## Exercise prompt
Locate every line in the records below that contains the word "screenshot" and copy each of those lines.

[Records from a dataset]
________________________________________

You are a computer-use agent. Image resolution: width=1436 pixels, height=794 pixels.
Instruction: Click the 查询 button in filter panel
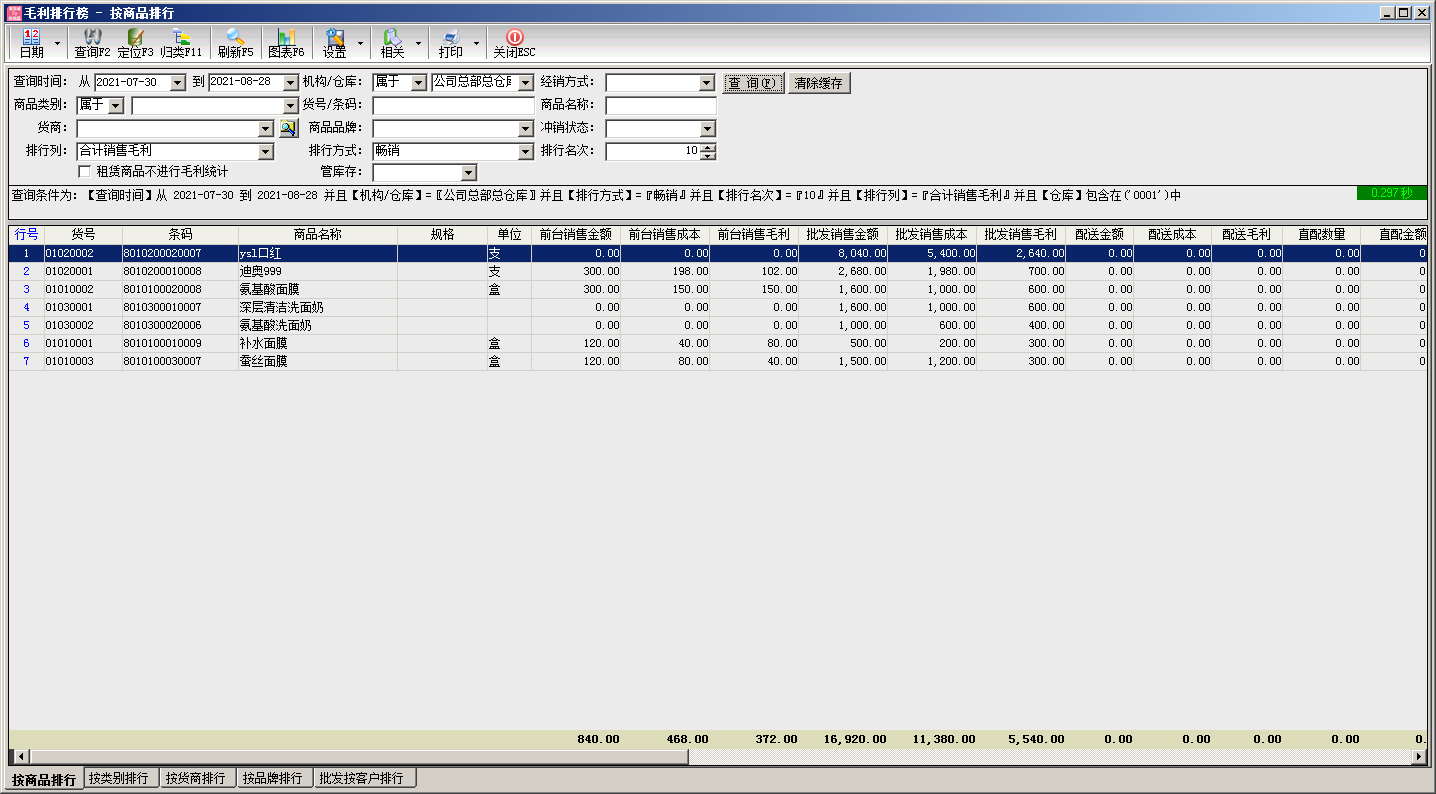[753, 83]
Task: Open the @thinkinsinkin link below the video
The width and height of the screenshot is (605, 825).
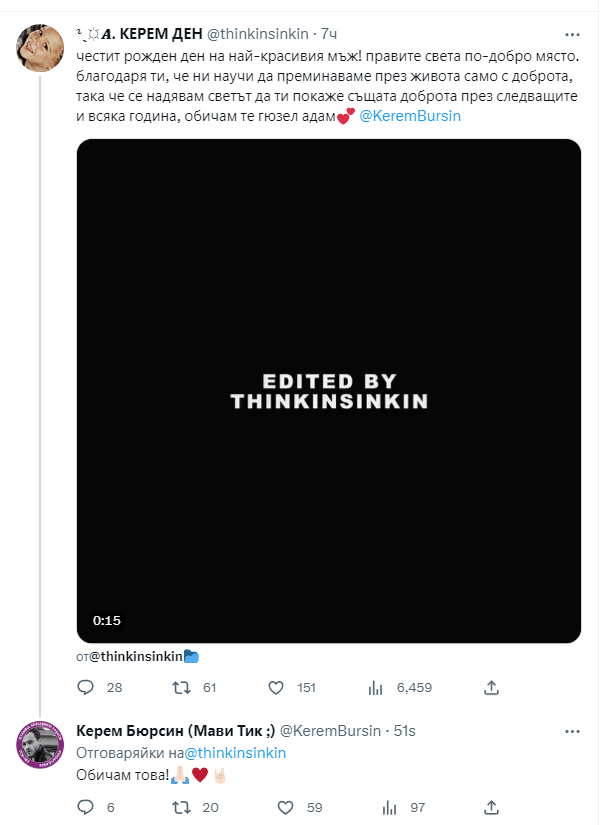Action: click(x=136, y=656)
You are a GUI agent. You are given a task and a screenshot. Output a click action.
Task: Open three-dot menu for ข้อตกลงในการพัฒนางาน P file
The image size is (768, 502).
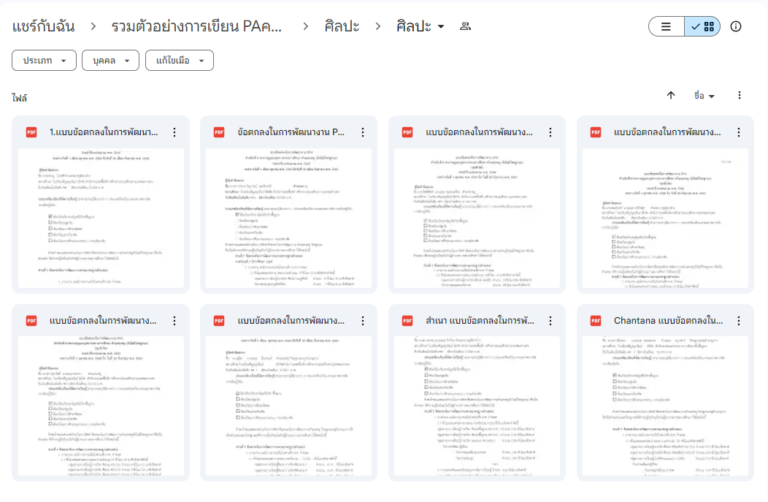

________________________________________

## Solved exercise
The width and height of the screenshot is (605, 825).
You are a GUI agent. You are given a task and a screenshot. Output a click action.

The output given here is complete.